Before my trip to the museum, I pay a visit to the Aurora Cemetery myself. There’s a state historical marker out front, which notes: “This site is also well-known because of the legend that a spaceship crashed nearby in 1897 and the pilot, killed in the crash, was buried here.” In the cemetery, there’s a boulder marking what legend holds to be Ned’s gravesite. Other visitors have left mementos: flowers, coins, a glass sleigh, a faded Polaroid, a tinfoil hat.

The historical marker outside the Aurora Cemetery, which notes the legend of an 1897 UFO crash nearby.

There used to be a proper grave marker here, which was decorated with an etching of the UFO, or airship, described by so many North Texas residents in the late 1800s. It was stolen in 1972, and its replacement was stolen 40 years later. In 2018, the Fort Worth Star-Telegram reported that a Dallas lawyer, Stratton Horres, was offering a $1,000 reward for the grave marker’s safe return.

I email Horres and we get on the phone.

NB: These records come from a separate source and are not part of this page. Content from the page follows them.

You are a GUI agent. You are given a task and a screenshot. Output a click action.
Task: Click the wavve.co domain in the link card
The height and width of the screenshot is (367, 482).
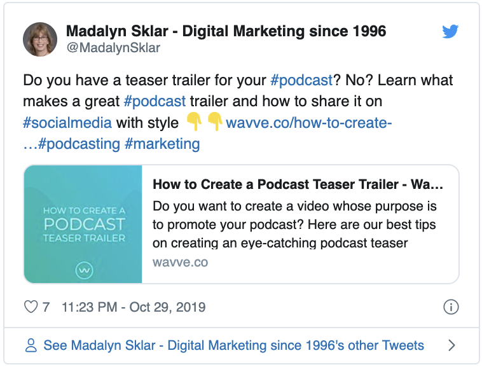tap(180, 262)
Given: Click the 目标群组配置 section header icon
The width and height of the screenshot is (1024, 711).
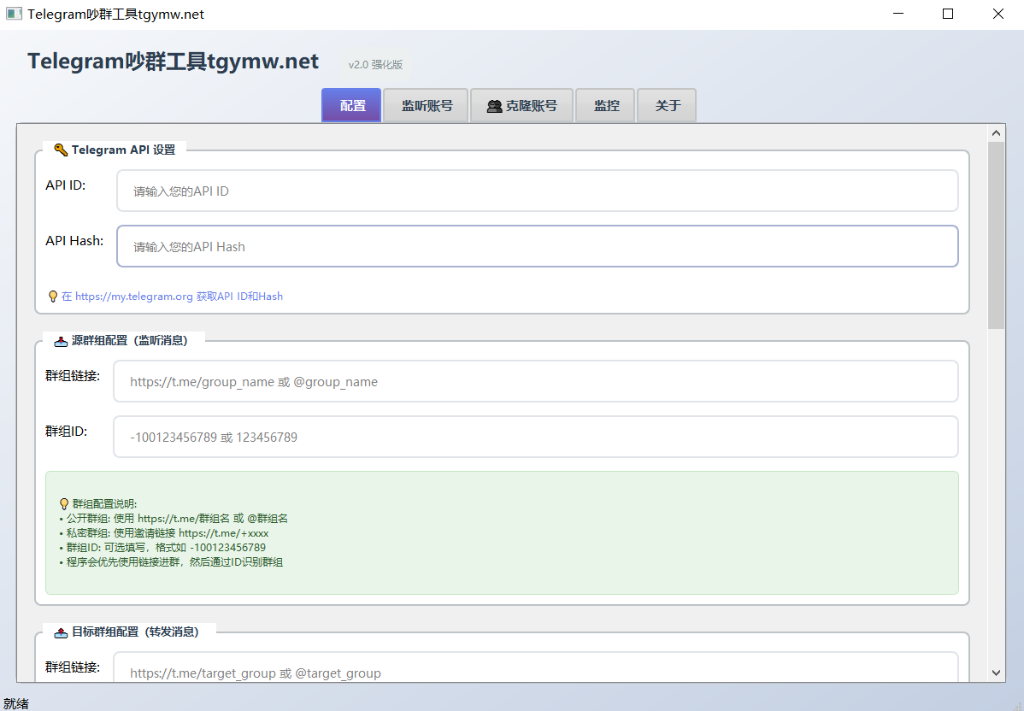Looking at the screenshot, I should (x=61, y=632).
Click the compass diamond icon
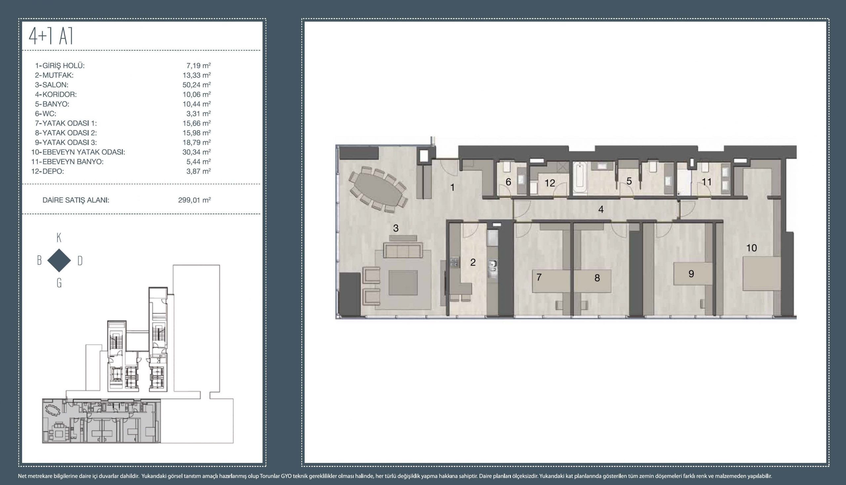The image size is (846, 485). (59, 260)
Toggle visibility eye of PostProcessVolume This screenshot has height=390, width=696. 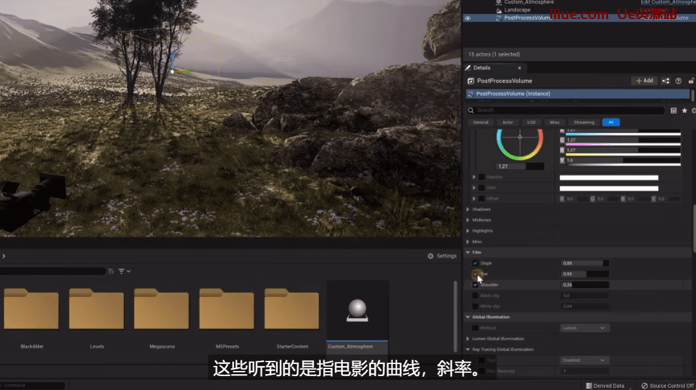468,18
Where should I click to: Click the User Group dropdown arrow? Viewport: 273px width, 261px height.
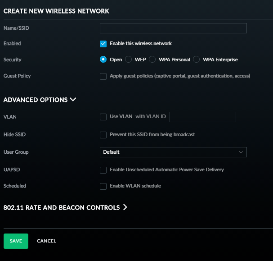point(241,152)
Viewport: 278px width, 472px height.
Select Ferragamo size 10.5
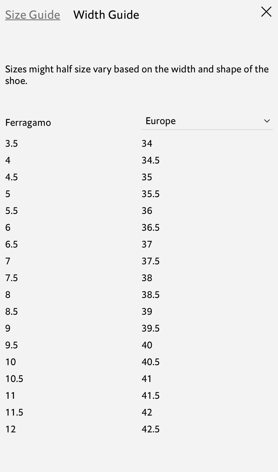coord(14,379)
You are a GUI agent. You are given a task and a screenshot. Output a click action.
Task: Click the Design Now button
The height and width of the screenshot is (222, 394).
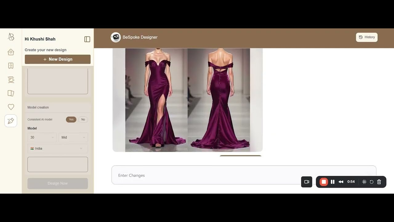58,183
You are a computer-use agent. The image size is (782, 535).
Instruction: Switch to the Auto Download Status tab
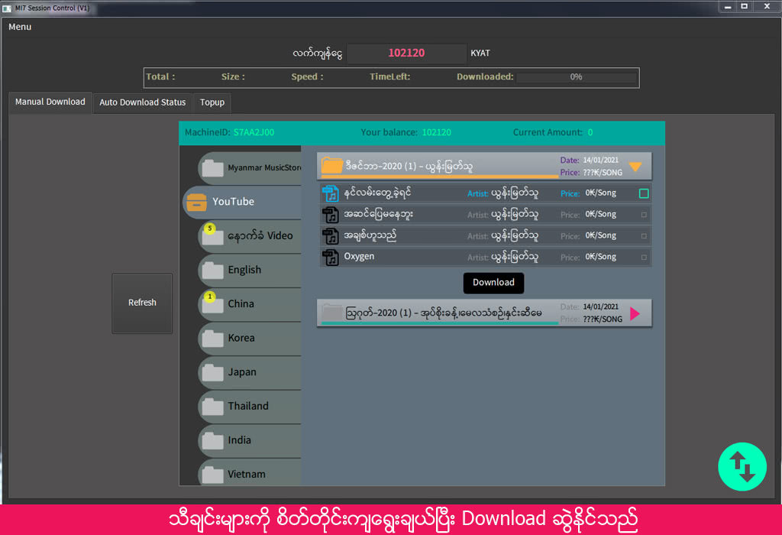click(x=142, y=102)
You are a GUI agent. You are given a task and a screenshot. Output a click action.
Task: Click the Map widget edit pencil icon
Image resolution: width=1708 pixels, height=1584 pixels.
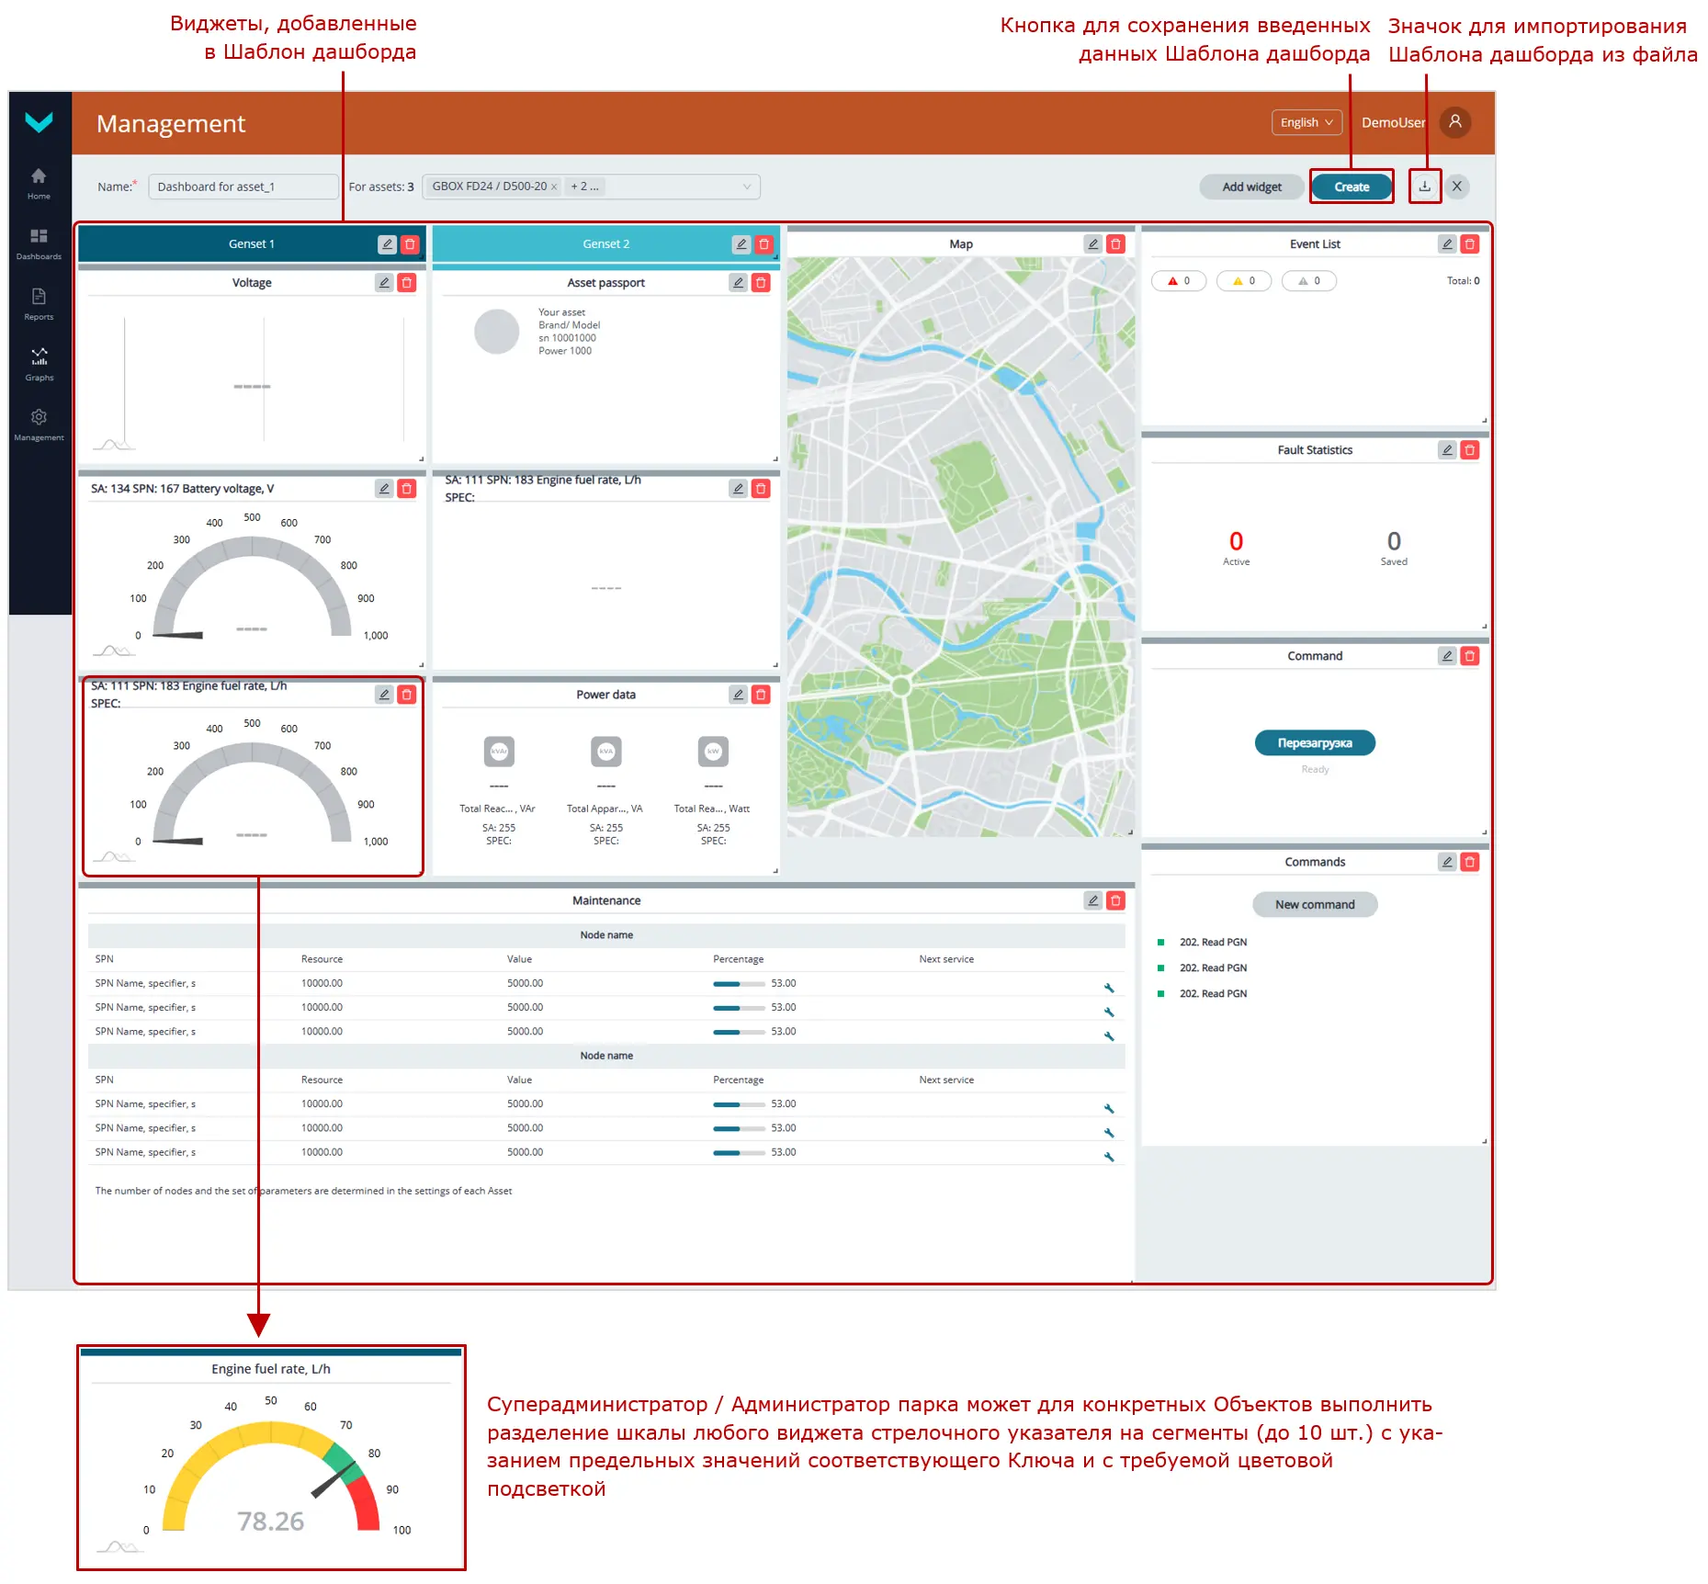[1092, 244]
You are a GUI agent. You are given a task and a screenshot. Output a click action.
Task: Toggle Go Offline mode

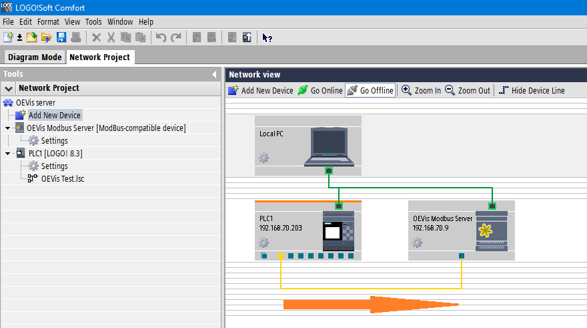pos(370,90)
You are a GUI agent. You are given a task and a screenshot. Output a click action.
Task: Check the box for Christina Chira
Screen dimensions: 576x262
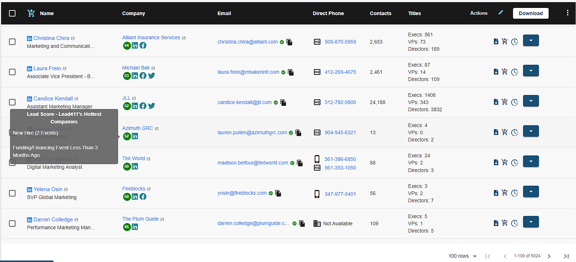12,42
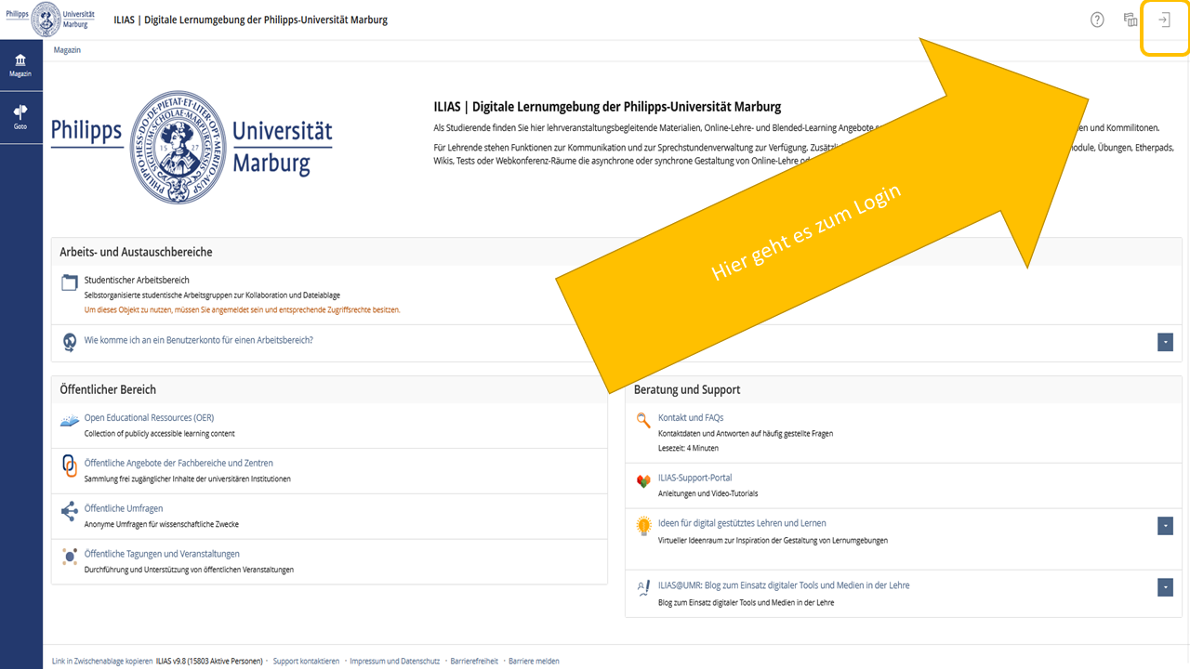Click the globe icon beside Benutzerkonto question
Viewport: 1190px width, 669px height.
(x=69, y=342)
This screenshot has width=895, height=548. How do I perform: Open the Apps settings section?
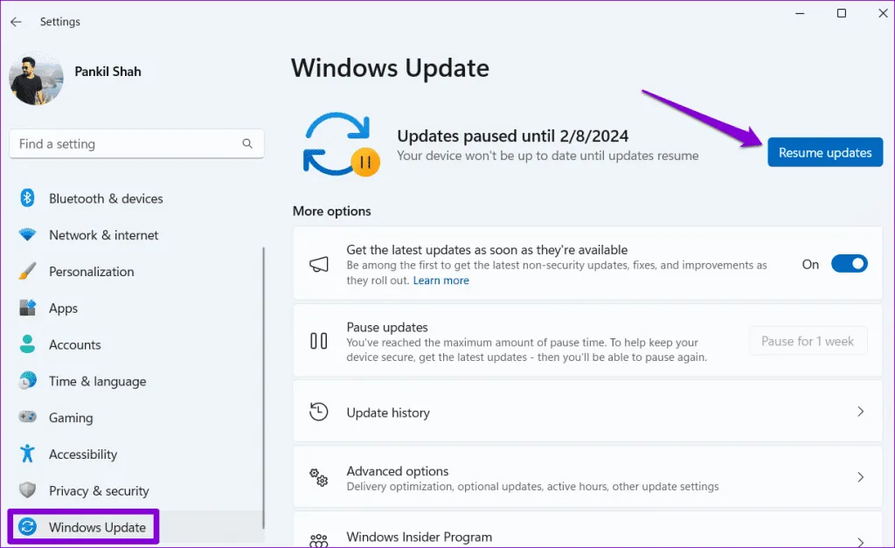click(x=63, y=309)
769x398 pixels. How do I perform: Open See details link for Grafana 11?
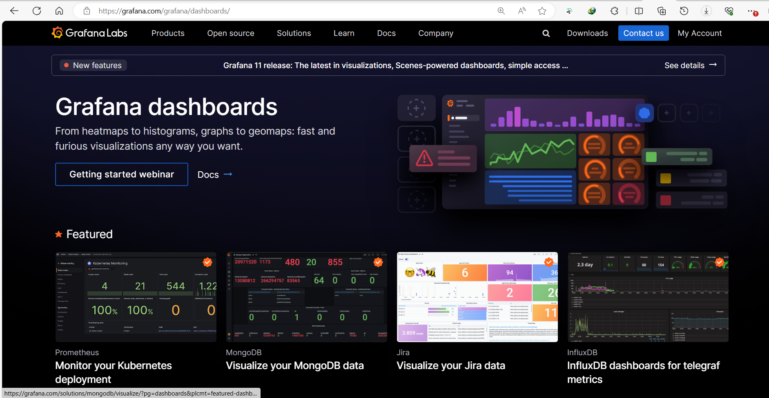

He says the offer still stands. In fact, he’s upped the reward to $5,000, no questions asked, “conditioned upon verification that the tomb stone is the original” as seen in the photo here.

He is interested in the legend, but skeptical. He believes in the need for evidence. He knows that 90 to 95 percent of unidentified aerial phenomena can be explained—by conventional technology, or swamp gas, or optical illusion, or whatever the case may be. Still, that leaves the other 5 percent we can’t explain. The Pentagon of today knows as much about UFOs as Texans knew about mysterious flying airships 124 years ago.

“We’re not that far off from where the people in rural Texas were in 1897. You fast forward and nothing has changed,” he says. “These are still un-explainable objects.”

Horres, I feel obligated to tell you, is no crackpot. He’s a successful attorney. He says his colleagues razz him about the UFO thing sometimes, but he’s a sharp guy. A normal guy. Like many people, he grew up enchanted by stories of mysterious visitors from the skies. A 40-year career in law doesn’t leave much time for independent investigation, but he’d heard about Aurora. So a few years ago, one weekend when his wife was at a baby shower, he first made the hour-or-so drive out to the cemetery. He’s been back a couple times.

He tells me about something he saw at Aurora Cemetery.

“There’s a family: a father, mother, and three kids. A relatively young couple,” Horres says. “The father was telling the kids the story of the crash. This father and mother wanted their kids to know the story. He’s passing it down. He wasn’t correct in all the details. But he was firing up the kids’ imagination. I thought that was fantastic.”